Illegal immigrants prepare to enter a bus after being processed at Tucson Sector U.S. Border Patrol Headquarters. (AP Photo)

(CNSNews.com) – The Department of Homeland Security (DHS) cannot find 266 potentially dangerous foreign nationals who have overstayed their visas, according to the Government Accountability Office (GAO).

According to testimony from Rebecca Gambler, director of the Homeland Security and Justice for GAO, on May 21, 2013 before the House Subcommittee on Border and Maritime Security, DHS identified 1,901 illegal overstays of concern in 2011. As of March 2013, 14 percent remain missing.

The 1,901 cases were reprioritized for further investigation by DHS “because the subjects of the records could pose national security or public safety concerns.”

Of those that pose security threats, 266 could not be located, and nine individuals had been arrested.

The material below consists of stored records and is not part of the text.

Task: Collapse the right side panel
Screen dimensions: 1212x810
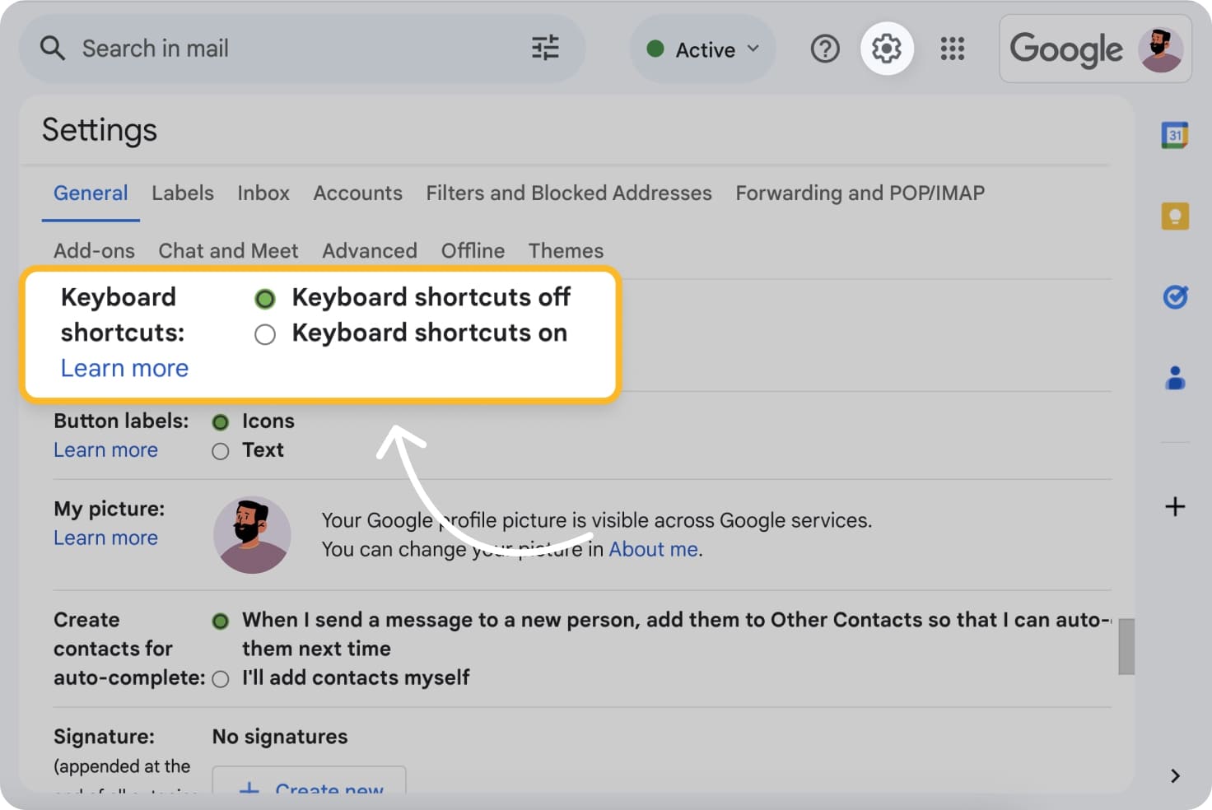Action: [x=1176, y=775]
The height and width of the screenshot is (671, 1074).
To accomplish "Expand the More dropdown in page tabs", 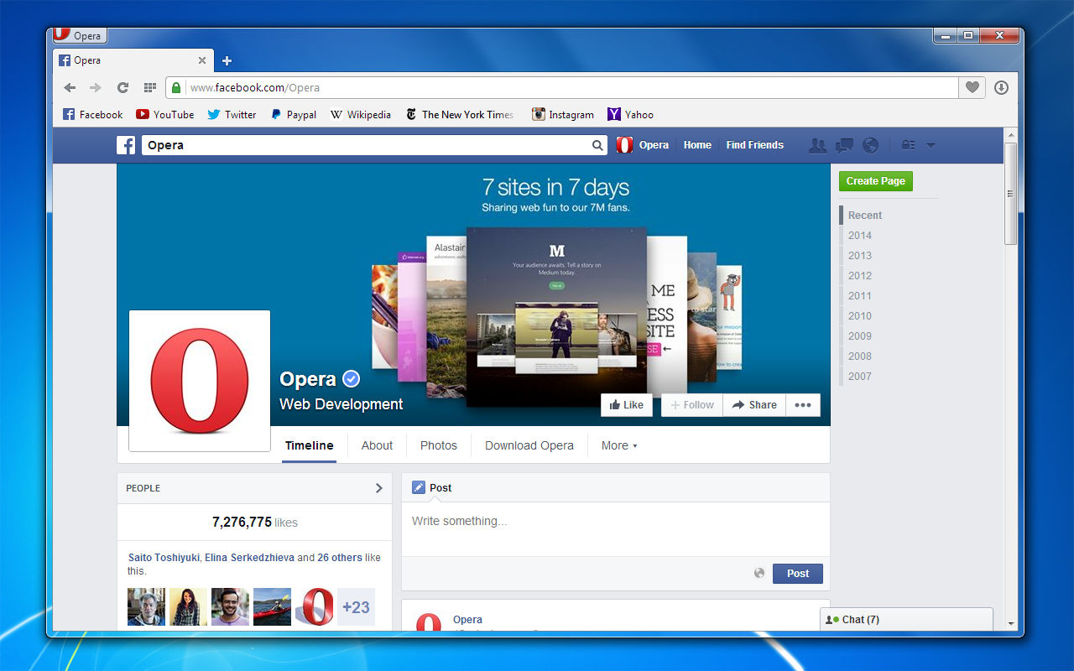I will 619,445.
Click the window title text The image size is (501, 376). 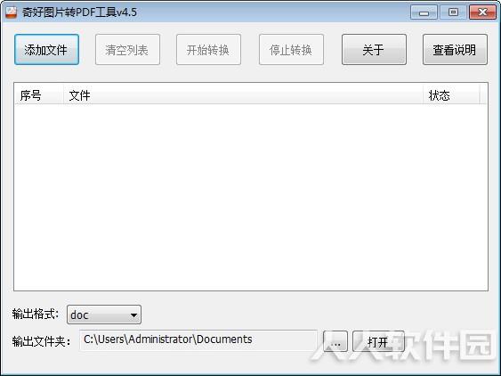(79, 12)
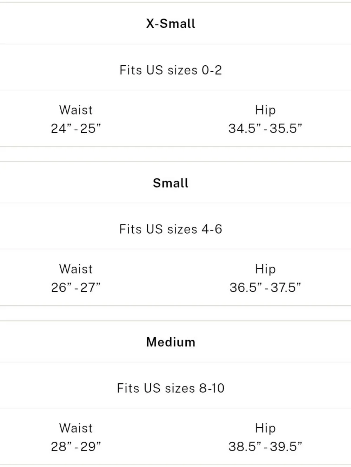351x467 pixels.
Task: Click the 26"-27" waist measurement
Action: tap(76, 287)

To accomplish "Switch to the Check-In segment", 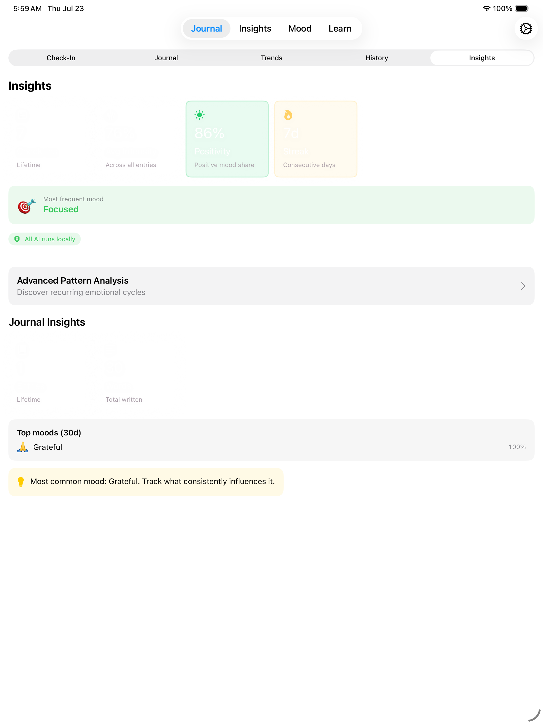I will point(61,58).
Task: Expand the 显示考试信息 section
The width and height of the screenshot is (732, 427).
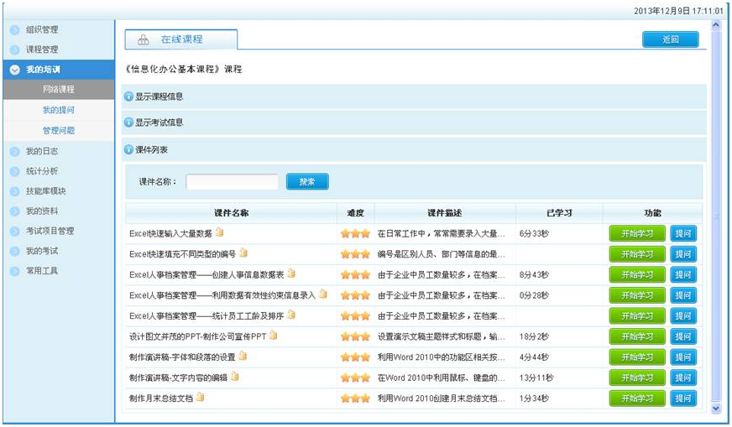Action: click(x=128, y=122)
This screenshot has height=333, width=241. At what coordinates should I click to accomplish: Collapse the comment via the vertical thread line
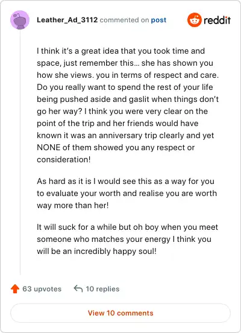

The report said 481 (25.3 percent) of the cases were given to Immigration and Customs Enforcement’s (ICE) Enforcement and Removal Operations (ERO) division, because they presented “potential public safety threats.” ERO is “responsible for identifying and apprehending aliens who are subject to removal from the country, detaining these individuals when necessary, and removing aliens subject to removal from the United States.”

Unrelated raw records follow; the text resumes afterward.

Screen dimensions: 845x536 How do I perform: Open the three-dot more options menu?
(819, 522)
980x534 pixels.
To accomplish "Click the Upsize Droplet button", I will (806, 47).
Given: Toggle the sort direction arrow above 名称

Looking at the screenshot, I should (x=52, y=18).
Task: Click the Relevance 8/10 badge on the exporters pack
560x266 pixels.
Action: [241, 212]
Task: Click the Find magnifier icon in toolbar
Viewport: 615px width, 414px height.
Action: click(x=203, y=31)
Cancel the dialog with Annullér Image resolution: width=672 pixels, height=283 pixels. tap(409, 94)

Also, 302 (15.9 percent) of the illegal overstays were in the process of changing their status to continue living in the U.S., and 711 (37.4 percent) had left the country.

The findings are based on a DHS review of a backlog of 1.6 million overstays in the summer of 2011. According to the report, 863,000 cases were removed, having found that the individuals left the country or were in legal status.

Visa overstays pose a significant national security risk, according to Gambler, since one-fourth of the terrorists who carried out 9/11 were in the country illegally, overstaying their visas.

“We have reported that most overstays are likely motivated by economic opportunities to stay in the United States beyond their authorized periods of admission,” Gambler said. “However, overstays could pose homeland security concerns—for example, 5 of the 19 September 11, 2001, hijackers were overstays.”

Other examples include, Hosam Smadi, a Jordanian national, who overstayed his visa and plotted to blow up a Dallas skyscraper in 2009, and Amine El Khalifi, a Moroccan who was living past his visa since 1999 and was arrested for plotting to bomb the U.S. Capitol last year.

The GAO testimony also revealed that there are currently more than 1 million “unmatched arrival records” in the DHS’s Arrival and Departure Information System (ADIS), or potential cases where immigrants have remained in the country with expired visas.

Furthermore, DHS has failed to report to Congress on visa overstays, as required by law, due to a lack of “confidence in the quality of its overstay data.” DHS Secretary Janet Napolitano has said, however, that her agency plans to report on overstay rates by December 2013.